Your objective> Your answer should hold only the lines from the one with "The image size is (815, 612)." through the end of the listing below, each retyped exactly.

Material supplied>
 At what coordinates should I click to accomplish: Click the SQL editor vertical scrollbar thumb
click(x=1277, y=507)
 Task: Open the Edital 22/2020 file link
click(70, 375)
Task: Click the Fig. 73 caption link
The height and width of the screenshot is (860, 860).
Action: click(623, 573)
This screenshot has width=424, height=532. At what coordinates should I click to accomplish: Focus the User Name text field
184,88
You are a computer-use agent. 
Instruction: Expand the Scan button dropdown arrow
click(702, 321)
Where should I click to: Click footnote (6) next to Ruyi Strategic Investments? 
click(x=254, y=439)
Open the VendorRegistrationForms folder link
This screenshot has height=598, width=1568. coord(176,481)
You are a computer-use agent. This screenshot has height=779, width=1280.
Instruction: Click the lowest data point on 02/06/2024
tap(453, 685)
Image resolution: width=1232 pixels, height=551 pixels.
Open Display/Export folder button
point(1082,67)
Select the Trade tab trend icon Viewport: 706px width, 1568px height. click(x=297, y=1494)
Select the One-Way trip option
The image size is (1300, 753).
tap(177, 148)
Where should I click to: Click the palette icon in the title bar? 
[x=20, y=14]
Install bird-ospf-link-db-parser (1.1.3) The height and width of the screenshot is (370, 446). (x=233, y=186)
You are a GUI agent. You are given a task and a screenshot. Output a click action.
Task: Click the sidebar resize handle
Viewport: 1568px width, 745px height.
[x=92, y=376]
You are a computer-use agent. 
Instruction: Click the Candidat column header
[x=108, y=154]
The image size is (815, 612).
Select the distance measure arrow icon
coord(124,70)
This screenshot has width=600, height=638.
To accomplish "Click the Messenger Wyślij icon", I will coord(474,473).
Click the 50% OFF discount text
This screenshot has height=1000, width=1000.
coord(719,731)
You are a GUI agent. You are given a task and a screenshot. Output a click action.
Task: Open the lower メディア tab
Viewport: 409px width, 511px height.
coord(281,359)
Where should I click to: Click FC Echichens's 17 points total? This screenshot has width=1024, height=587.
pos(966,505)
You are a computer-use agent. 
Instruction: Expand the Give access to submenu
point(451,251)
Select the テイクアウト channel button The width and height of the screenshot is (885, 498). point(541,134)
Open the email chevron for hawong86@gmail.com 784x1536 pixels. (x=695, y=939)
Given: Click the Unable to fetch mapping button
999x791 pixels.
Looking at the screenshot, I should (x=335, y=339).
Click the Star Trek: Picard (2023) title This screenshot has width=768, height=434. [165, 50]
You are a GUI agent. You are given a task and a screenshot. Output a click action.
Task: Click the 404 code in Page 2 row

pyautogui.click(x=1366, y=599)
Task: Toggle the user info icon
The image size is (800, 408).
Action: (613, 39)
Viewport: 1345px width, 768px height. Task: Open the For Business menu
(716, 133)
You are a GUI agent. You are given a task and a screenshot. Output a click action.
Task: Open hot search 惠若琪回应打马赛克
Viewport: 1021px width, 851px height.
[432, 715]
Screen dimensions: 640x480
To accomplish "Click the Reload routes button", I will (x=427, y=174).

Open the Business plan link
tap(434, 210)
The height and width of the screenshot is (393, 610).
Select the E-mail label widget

Expected answer>
The image size is (815, 612).
Select the distance measure arrow icon
coord(124,70)
This screenshot has width=600, height=638.
To accomplish "Click the Messenger Wyślij icon", I will coord(474,473).
Click the 50% OFF discount text
This screenshot has height=1000, width=1000.
coord(719,731)
You are a GUI agent. You are given a task and a screenshot. Output a click action.
Task: Open the lower メディア tab
Viewport: 409px width, 511px height.
coord(281,359)
Where should I click to: Click FC Echichens's 17 points total? This screenshot has width=1024, height=587.
pos(966,505)
You are a computer-use agent. 
Instruction: Expand the Give access to submenu
point(451,251)
Select the テイクアウト channel button The width and height of the screenshot is (885, 498). point(541,134)
Open the email chevron for hawong86@gmail.com 784x1536 pixels. (x=695, y=939)
Given: Click the Unable to fetch mapping button
999x791 pixels.
Looking at the screenshot, I should (x=335, y=339).
Click the Star Trek: Picard (2023) title This screenshot has width=768, height=434. [165, 50]
You are a GUI agent. You are given a task and a screenshot. Output a click action.
Task: Click the 404 code in Page 2 row

pyautogui.click(x=1366, y=599)
Task: Toggle the user info icon
The image size is (800, 408).
Action: (613, 39)
Viewport: 1345px width, 768px height. Task: Open the For Business menu
(716, 133)
You are a GUI agent. You are given a task and a screenshot. Output a click action.
Task: Open hot search 惠若琪回应打马赛克
Viewport: 1021px width, 851px height.
[432, 715]
Screen dimensions: 640x480
To accomplish "Click the Reload routes button", I will (x=427, y=174).

Open the Business plan link
tap(434, 210)
The height and width of the screenshot is (393, 610).
Select the E-mail label widget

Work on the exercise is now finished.